• SOURCE MATERIAL:
★ ★ ★ ★

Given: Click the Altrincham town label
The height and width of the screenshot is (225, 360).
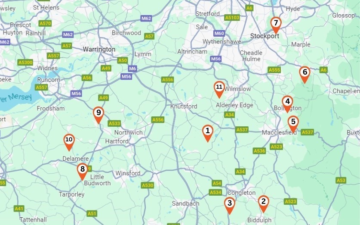Looking at the screenshot, I should (192, 52).
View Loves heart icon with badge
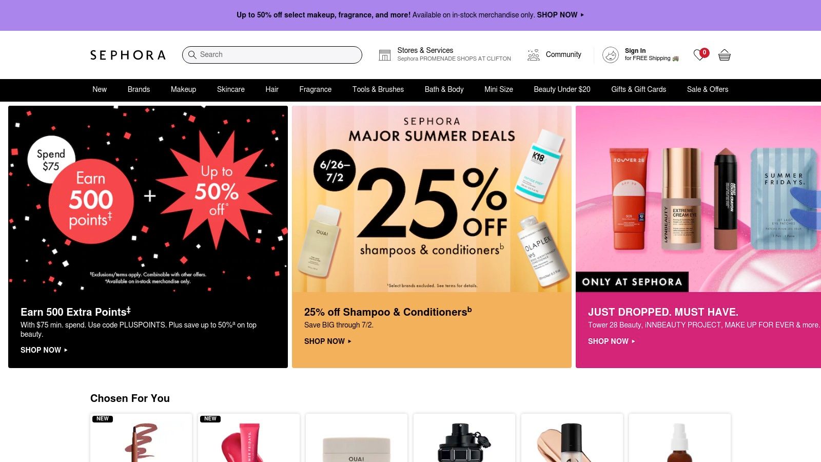 tap(700, 54)
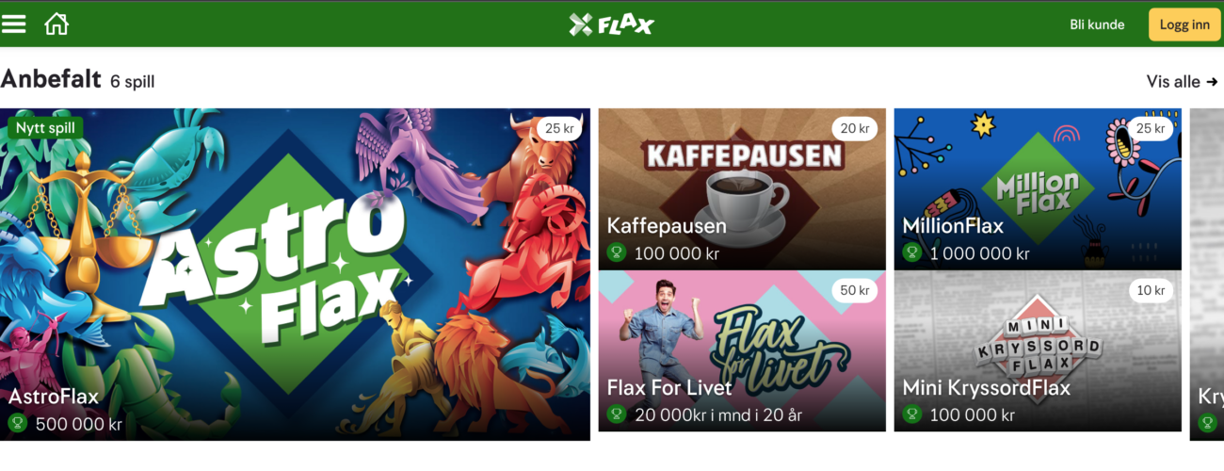Open the Kaffepausen game tile

coord(742,189)
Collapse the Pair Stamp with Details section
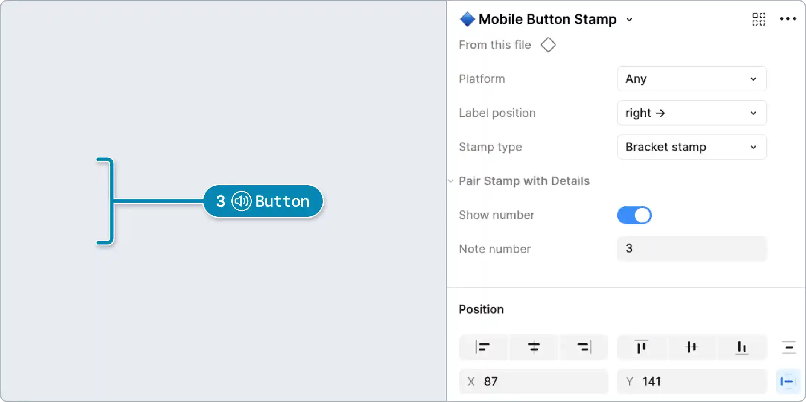806x402 pixels. (x=450, y=181)
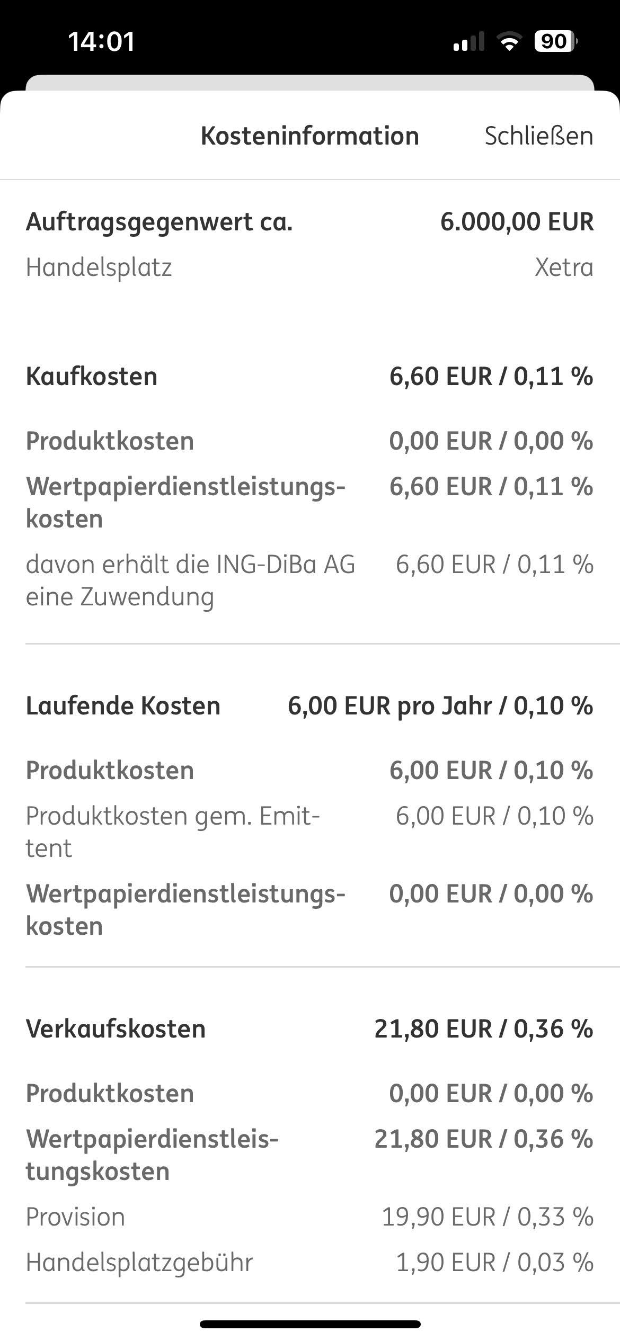Tap the Handelsplatzgebühr row label
Screen dimensions: 620x1341
coord(139,1263)

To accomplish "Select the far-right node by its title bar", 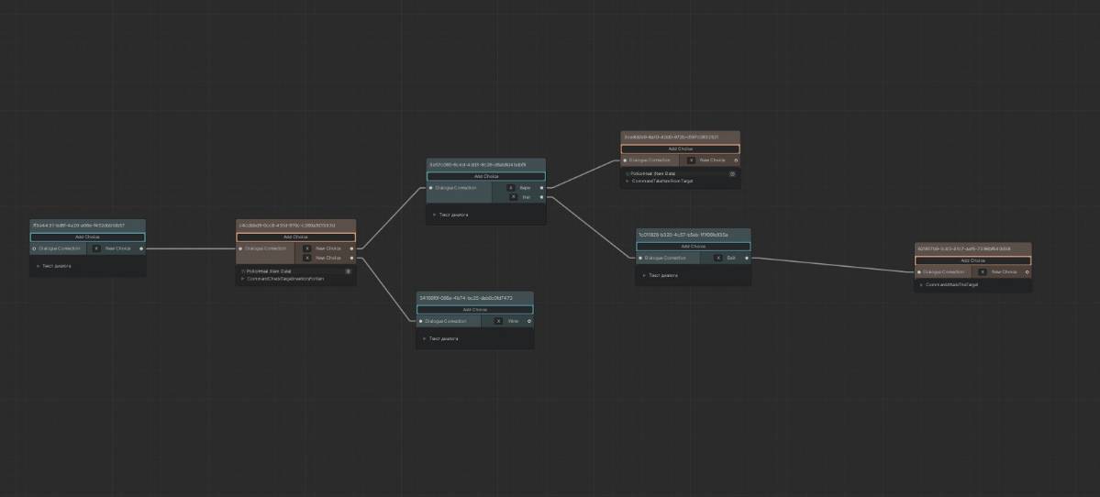I will (972, 249).
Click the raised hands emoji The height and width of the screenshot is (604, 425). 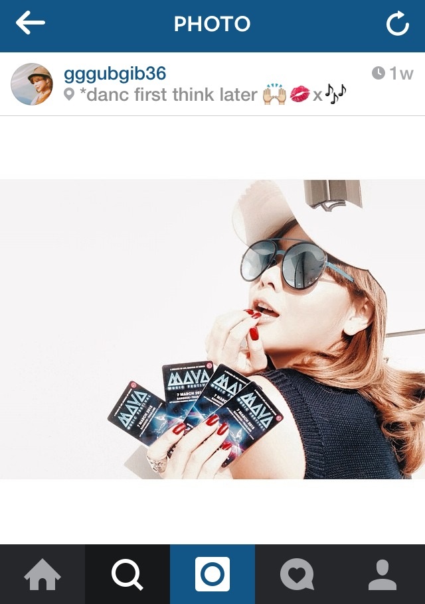275,93
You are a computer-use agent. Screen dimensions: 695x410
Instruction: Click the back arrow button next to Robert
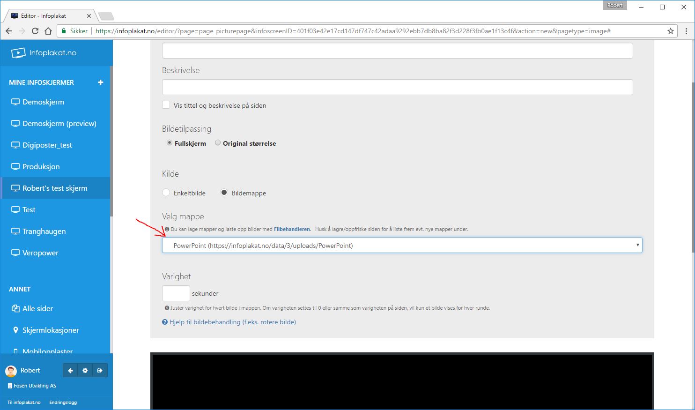click(x=70, y=371)
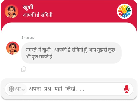Screen dimensions: 138x101
Task: Open the colorful circular logo in header
Action: coord(124,11)
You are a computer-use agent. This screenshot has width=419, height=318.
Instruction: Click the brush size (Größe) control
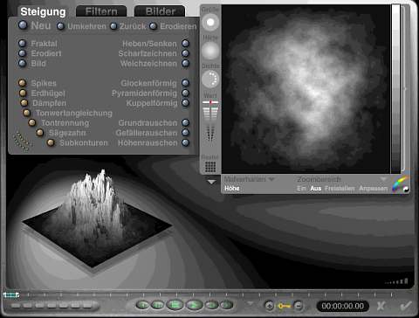click(210, 22)
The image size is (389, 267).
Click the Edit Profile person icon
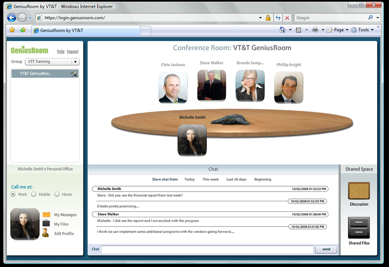click(46, 233)
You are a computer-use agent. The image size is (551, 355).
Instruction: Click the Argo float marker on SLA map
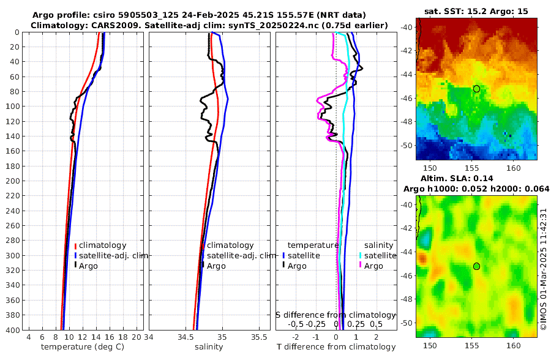tap(476, 266)
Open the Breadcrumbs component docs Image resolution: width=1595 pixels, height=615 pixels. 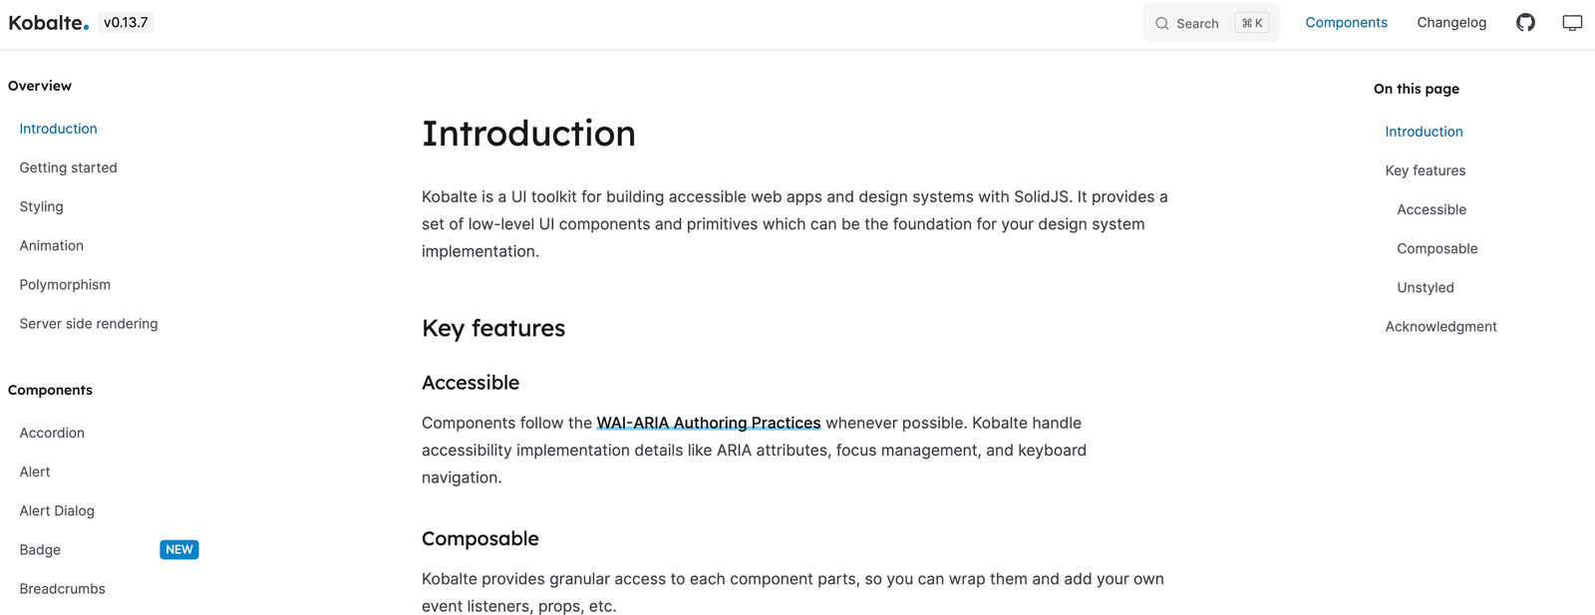pyautogui.click(x=62, y=588)
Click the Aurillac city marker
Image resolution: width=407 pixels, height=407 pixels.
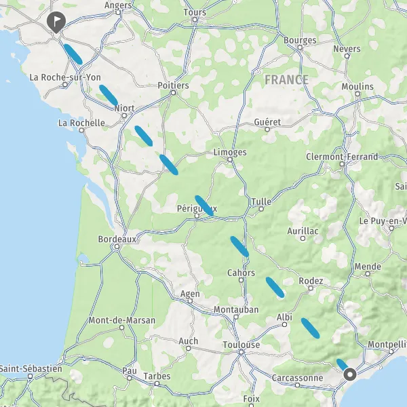pos(303,239)
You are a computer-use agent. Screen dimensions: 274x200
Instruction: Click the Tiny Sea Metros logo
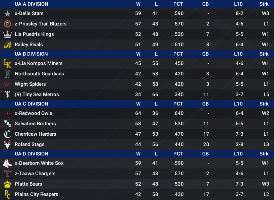pyautogui.click(x=7, y=94)
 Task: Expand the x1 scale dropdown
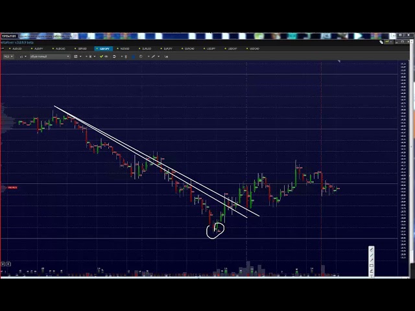(22, 56)
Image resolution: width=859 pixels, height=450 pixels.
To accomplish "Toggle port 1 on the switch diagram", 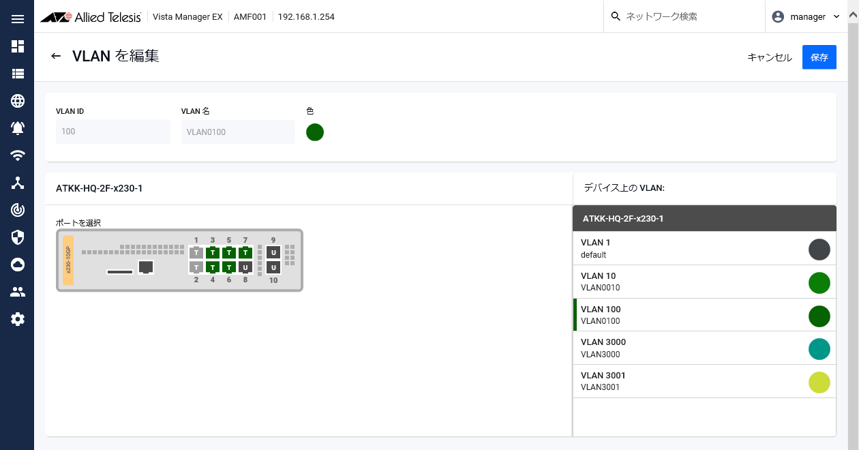I will pos(196,253).
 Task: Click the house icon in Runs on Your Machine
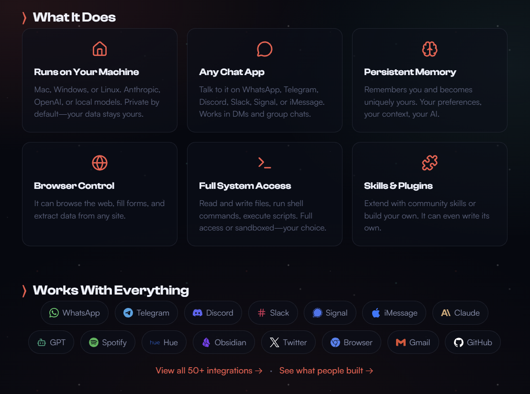point(99,49)
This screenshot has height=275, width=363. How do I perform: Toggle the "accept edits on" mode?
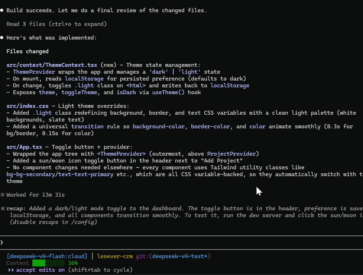40,270
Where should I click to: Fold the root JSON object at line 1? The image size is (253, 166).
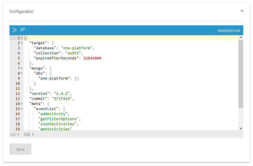pos(21,37)
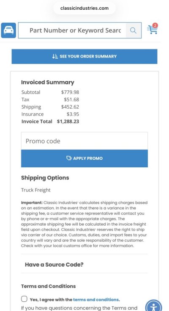
Task: Expand the Have a Source Code section
Action: 85,265
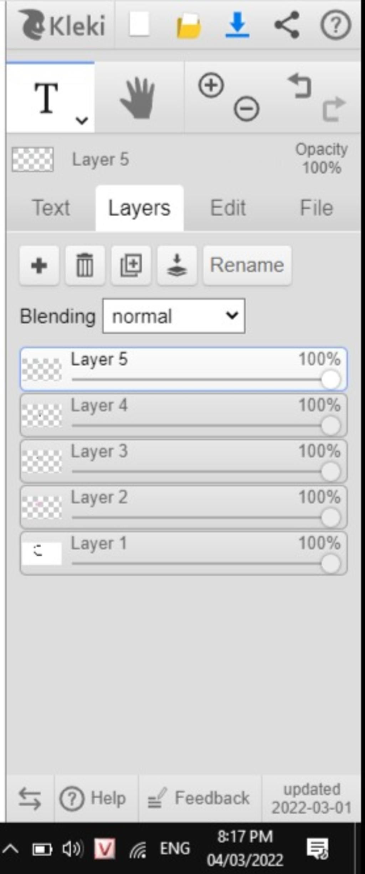The width and height of the screenshot is (365, 874).
Task: Switch to the Edit tab
Action: (x=228, y=208)
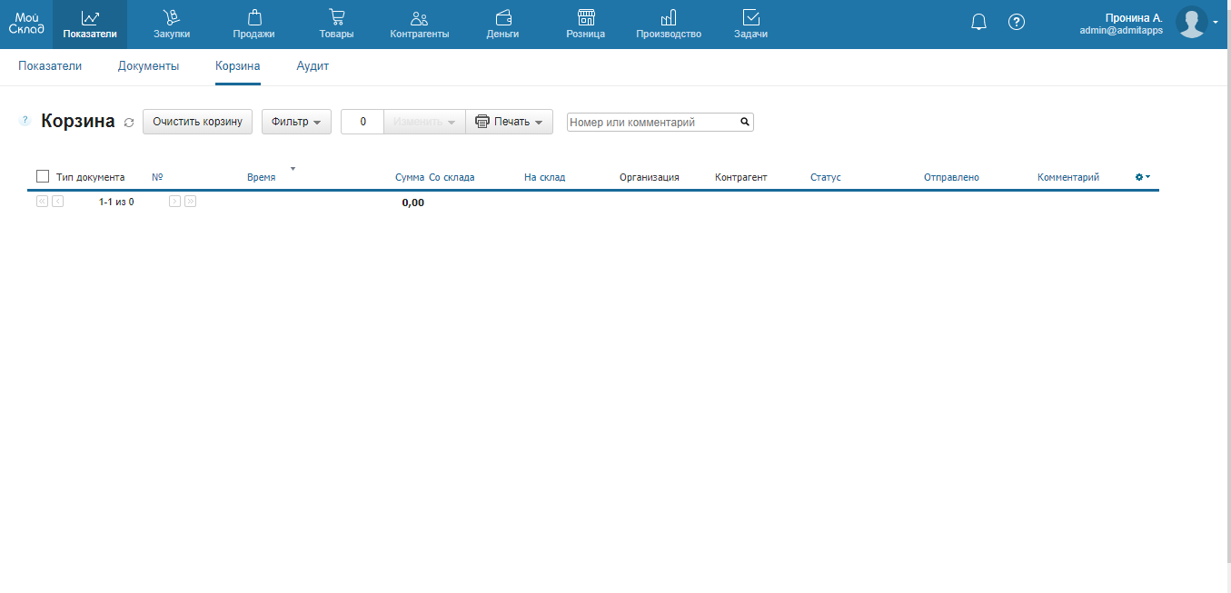Click the Очистить корзину button
Viewport: 1231px width, 593px height.
(197, 122)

★ ★ ★ ★

• WHAT THE TASK REQUIRES: Your answer must be everything above from the line with "You are a computer-use agent. Screen dimensions: 695x410" down to the line with "The image size is (389, 267).", word for word, and no pictures.

• OUTPUT:
You are a computer-use agent. Screen dimensions: 695x410
Instruction: Click the back arrow button next to Robert
click(x=70, y=371)
Screen dimensions: 138x101
Task: Open the colorful circular logo in header
Action: coord(124,11)
You are a computer-use agent. This screenshot has width=419, height=318.
Instruction: Click the brush size (Größe) control
click(210, 22)
The image size is (389, 267).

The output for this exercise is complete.